── Provided records ──
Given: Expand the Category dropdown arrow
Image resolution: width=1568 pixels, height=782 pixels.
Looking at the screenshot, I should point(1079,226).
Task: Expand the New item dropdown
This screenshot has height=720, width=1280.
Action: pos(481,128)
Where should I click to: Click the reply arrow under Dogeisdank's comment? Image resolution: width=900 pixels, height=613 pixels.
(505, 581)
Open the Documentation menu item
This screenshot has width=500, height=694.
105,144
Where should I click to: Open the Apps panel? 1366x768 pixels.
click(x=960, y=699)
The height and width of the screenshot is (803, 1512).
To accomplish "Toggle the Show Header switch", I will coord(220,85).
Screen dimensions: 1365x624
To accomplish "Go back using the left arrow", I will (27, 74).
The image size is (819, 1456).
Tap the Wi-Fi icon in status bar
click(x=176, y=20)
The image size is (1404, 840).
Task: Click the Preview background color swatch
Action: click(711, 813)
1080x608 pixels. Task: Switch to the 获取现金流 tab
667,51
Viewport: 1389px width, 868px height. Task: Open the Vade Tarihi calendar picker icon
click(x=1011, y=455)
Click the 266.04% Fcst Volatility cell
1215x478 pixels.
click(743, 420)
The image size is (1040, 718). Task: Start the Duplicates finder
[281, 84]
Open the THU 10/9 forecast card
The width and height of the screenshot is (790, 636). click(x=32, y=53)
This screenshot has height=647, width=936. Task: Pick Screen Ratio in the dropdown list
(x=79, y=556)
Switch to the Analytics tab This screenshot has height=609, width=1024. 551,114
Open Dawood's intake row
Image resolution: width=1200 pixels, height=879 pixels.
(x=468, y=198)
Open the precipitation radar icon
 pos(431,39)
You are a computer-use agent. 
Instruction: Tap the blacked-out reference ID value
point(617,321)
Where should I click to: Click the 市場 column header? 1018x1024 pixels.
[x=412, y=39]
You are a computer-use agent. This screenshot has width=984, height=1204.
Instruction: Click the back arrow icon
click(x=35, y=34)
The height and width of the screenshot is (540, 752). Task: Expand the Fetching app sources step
───
Search the records for the string "will" and return every line in which it occurs.

To accomplish "Toggle the Show Header switch", I will coord(220,85).
To accomplish "Go back using the left arrow", I will (27, 74).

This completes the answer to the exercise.